▶ Kaynak Metin
Telvin Hüsn-ü Hat Sahaf Şiir
Anasayfa > Servet Avcı > Müjde! Odun rezervimiz artıyor!

Müjde! Odun rezervimiz artıyor!



Önce ‘dil sürçmesi’ zannetmiştik... Tekrar edilip, ardından da Orman Bakanı’ndan “İnanmayan saysın” şeklinde doğrulama gelince anladık ki 11 yılda 2 milyar 800 milyon ağaç dikilmiş!.. İlgili ağaçların bu istatistikten haberi var mı bilmiyoruz Bakan’ın haberinin olması takdire şayan!.. 
Hoca’nın kedi-ciğer meselesi gibi... Bu ağaçlar bu topraklara dikildiyse, gözümüzün gördüğü kadarıyla sınırlarımızın Macaristan’dan başlayıp Kazakistan’da filan bitmesi gerekiyor!.. Yok, sadece Edirne’yle Van arası kastediliyorsa, bu ağaçlar nerede? Üstelik bu rakamlara tekrarlanan dikimler, mevsimlik bitkiler, tohumlar ve özel şahıslarla belediyelerin yaptıkları dahil değilmiş...

▶ Gösterilen Veriler
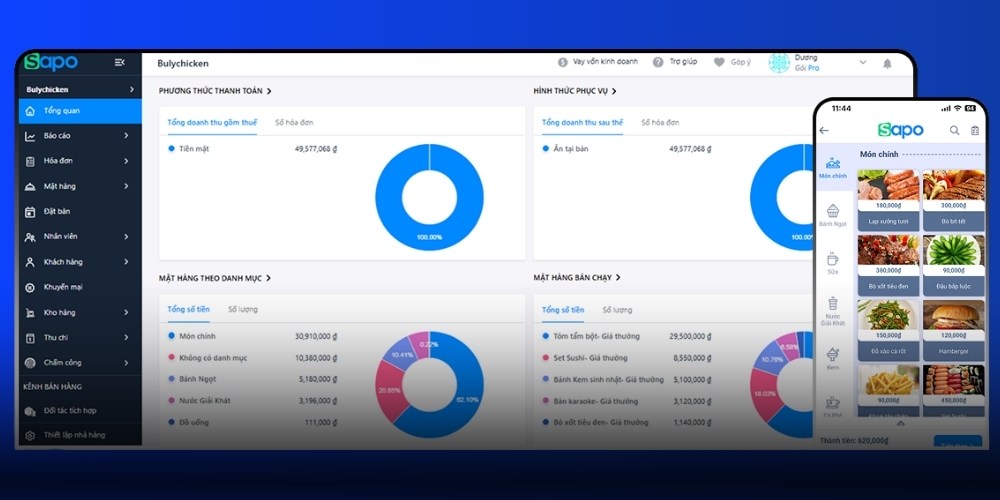Open Khuyến mại promotions in sidebar
The width and height of the screenshot is (1000, 500).
point(62,287)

▶ Görevler ve Alıştırmalar
#1 Ağaç dikimi yazısına göre 11 yılda kaç ağaç dikilmiştir?
#2 Ağaç dikimi yazısını son cümlesinden sonra sürdürün.

▶ Görev Sonuçları
#1 11 yılda 2 milyar 800 milyon ağaç dikilmiştir.

#2
Ülkeyi yönetenlerin yalan söyleyecek hâlleri yok!.. Burada sorgulamamız gereken, bu ağaçların akıbetinin ne olduğu... Eğer keçiler yediyse, şimdi etrafta semirmekten file dönmüş milyarlarca keçimizin olması gerekirdi ki çok şükür böyle bir envantere sahip değiliz!.. Ya da önümüzdeki ağaca bakmaktan ormanı göremiyoruz, bu da bizim kusurumuz!.. Yani büyük resmi okumaktan aciziz!.. 
Bir de insanın ağaç deyince aklına belediyelerle ilgili ısınma sonucu buharlaşma geliyor; acaba ‘küresel ısınma’ gibi ‘faturasal ısınma’yla ağaçlar buharlaşmış olabilir mi? Doğrusu ihtisas gerektiren bir alan... En iyisi bu soruya büyükşehir belediyelerinin ilgili şirketleri cevap versin!.. Aynı yolun çevresini her sene söküp söküp tekrar ağaçlandıran şirketler ve onların ‘değerli’ taşeronlarının ‘anayasa hukuku’ çerçevesinde söyleyecek çok sözleri vardır!.. Parola belli: Dolar’ı sev, yeşili koru!..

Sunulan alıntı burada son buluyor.